The runners’ risk of dying from heart disease was 45 percent lower, and “even overweight smokers who ran were less likely to die prematurely than people who did not run.” Duration was barely significant: those who ran 150 or more minutes /week didn’t live significantly longer than those who ran as little as five or ten minutes a day at 10 minutes/mile or slower.
The latest rage is HIIT, high intensity interval training — 30 to 60 seconds of intense exercise followed by a recovery period of easier activity, repeated for a total of about 20 minutes three times a week. HIIT increases the body’s ability to use oxygen efficiently, a good indicator of cardiovascular fitness, and the same for insulin – increases that can occur after as little as two weeks of training. High-intensity exercise has also been shown more effective for patients with conditions like arthritis and heart disease. Another intense possibility is the “exercise snack:” one minute of “brisk” walking followed by one minute of strolling, repeated six times for a total of 12 minutes done three times a day. I try to imagine doing this: with a shower after each snack?
Shortest of all is the “Scientific 7-Minute Workout,” which equals “a long run and a visit to the weight room,” according to New York Times’ Reynolds. The 12 positions use body weight, a chair and a wall, and include jumping jacks, lunges, side planks and others. They should be performed in rapid succession, with 30 seconds for each – again the key is intensity: “at about an 8 on a discomfort scale of 10,” with a 10-second rest between exercises, according to Chris Jordan, one of the workout’s developers. With frequency recommendations unclear, I worry that the workout should be done every day.

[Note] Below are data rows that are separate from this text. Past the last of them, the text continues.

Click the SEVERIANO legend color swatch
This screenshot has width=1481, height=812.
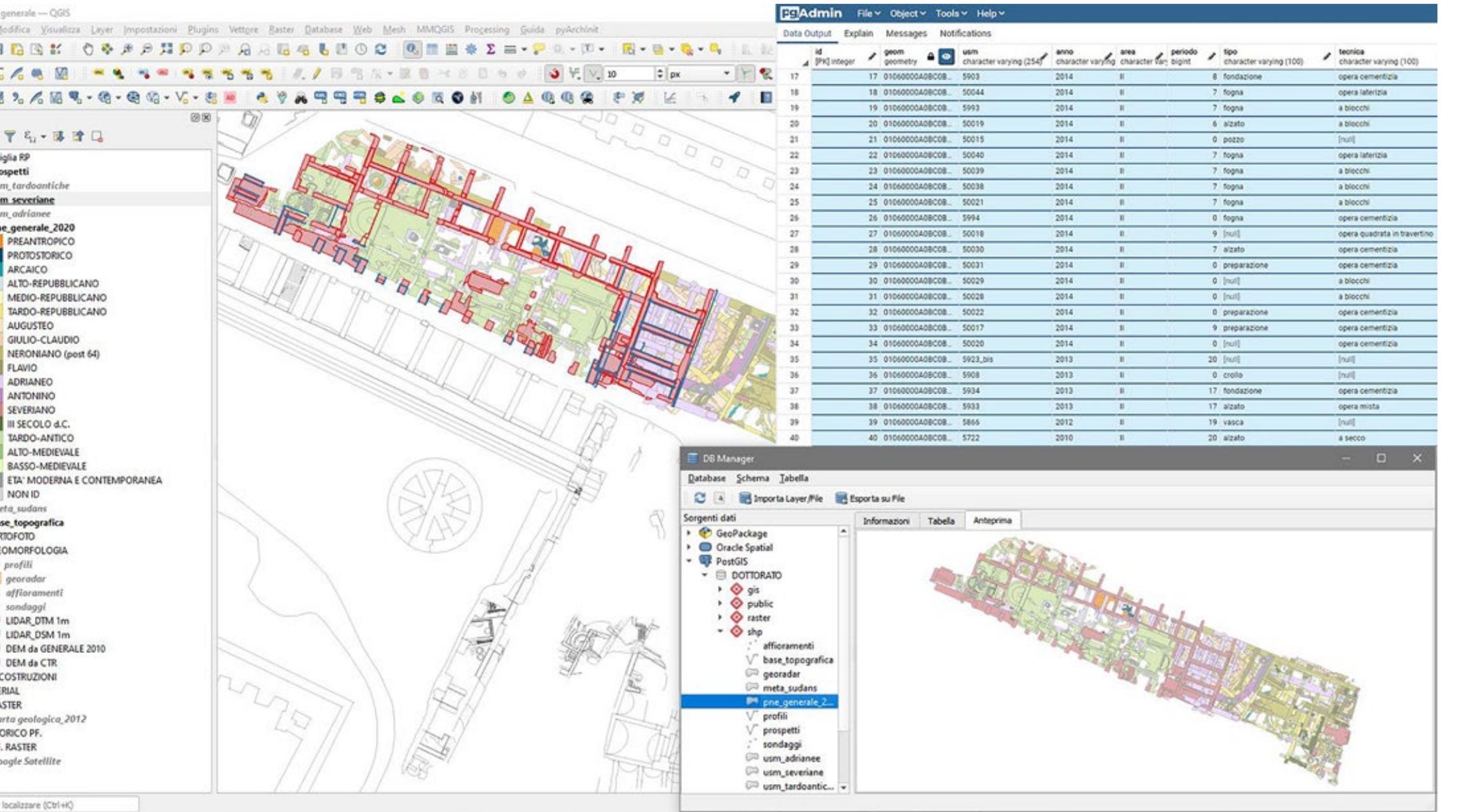tap(3, 410)
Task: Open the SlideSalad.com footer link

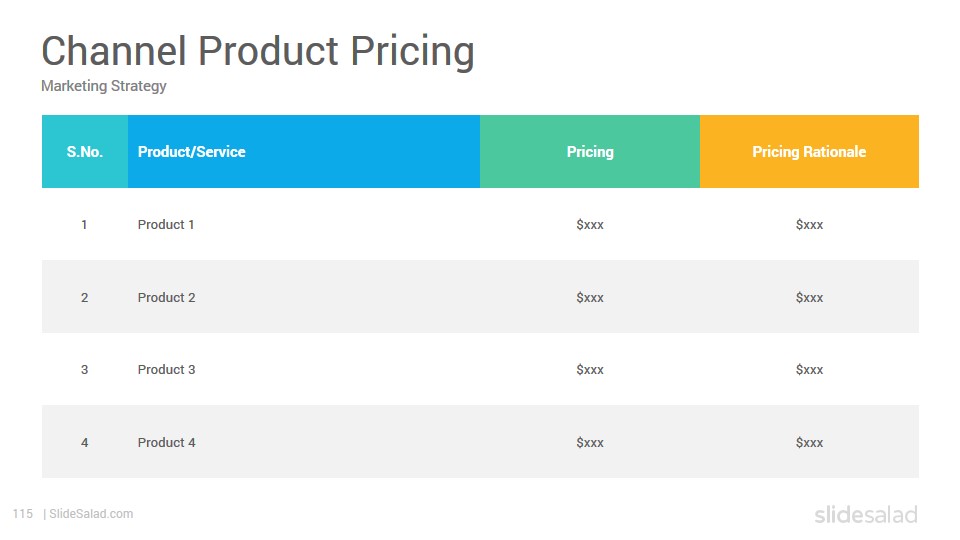Action: pyautogui.click(x=91, y=514)
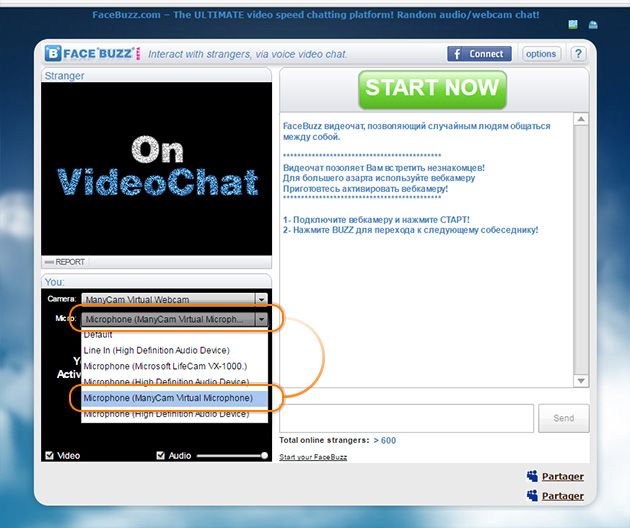Viewport: 630px width, 528px height.
Task: Open help with the question mark button
Action: (578, 54)
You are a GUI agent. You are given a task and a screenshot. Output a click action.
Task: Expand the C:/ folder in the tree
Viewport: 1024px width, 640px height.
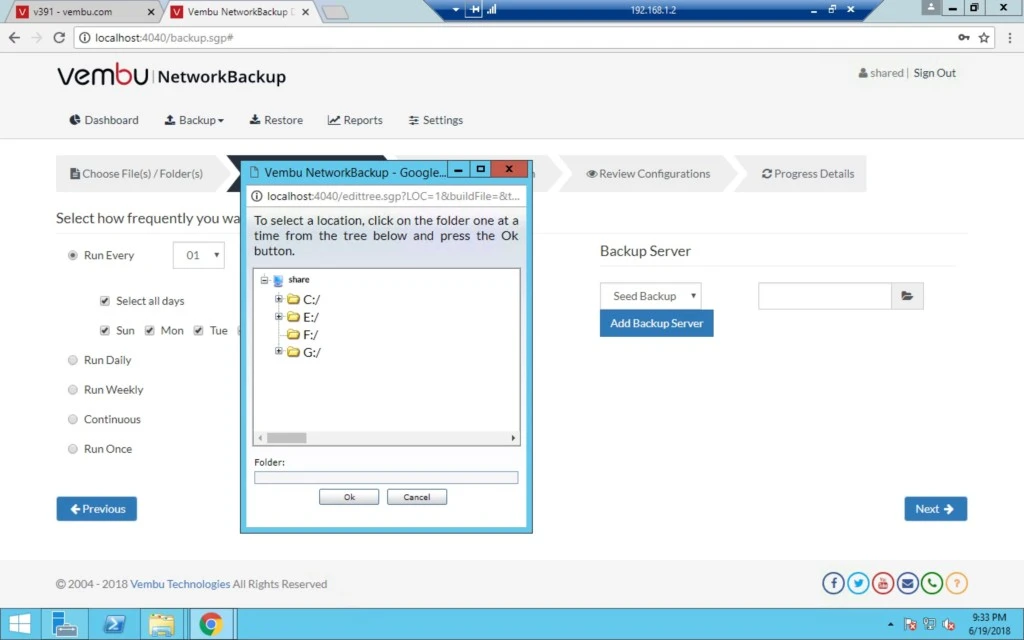coord(279,298)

Intense and uncomfortable can be challenging. During an echocardiogram, I was put on an increasingly steep and fast treadmill until I could go no longer: my daily aerobic choices are nowhere near that intensity. The closest might be spinning class, which gets the blood vessels pulsating in my forehead but is so unpleasant it’s hard to consider doing more than a few times a year. And running, with my knees? Finally, I wonder how well short and intense deals with my pasta and ice cream requirement?
Another recent addition to the exercise equation: drinking 200 mg. of caffeine – a 12-ounce coffee or 32 ounce-tea, which sounds like too much caffeine for me – 15 minutes before a workout may help spur you on, because “caffeine causes muscles to release more calcium, which cues muscle fibers to contract with added force [so you] get this surge of I-can-do-it energy,” according to SELF magazine. Caffeine may also “dull signals from neurotransmitters in your brain that perceive pain,” Mark Tarnopolsky, M.D. at McMaster University told SELF.
Finally, whatever exercise you choose, the latest advice is to spend less time sitting — which has been shown to change the neurons that regulate blood pressure, effectively remodeling the brain — as in “sitting is the new smoking.” (See MyLittleBird July 28, “Don’t Just Sit There.”)
For now, I’m trying to include intensity, a minute or two here and there, in my otherwise non-intense preferred activities — when I remember.
–Mary Carpenter
*adapted from research data from Medicine and Science in Sports and Exercise, the journal of the American College of Sports Medicine.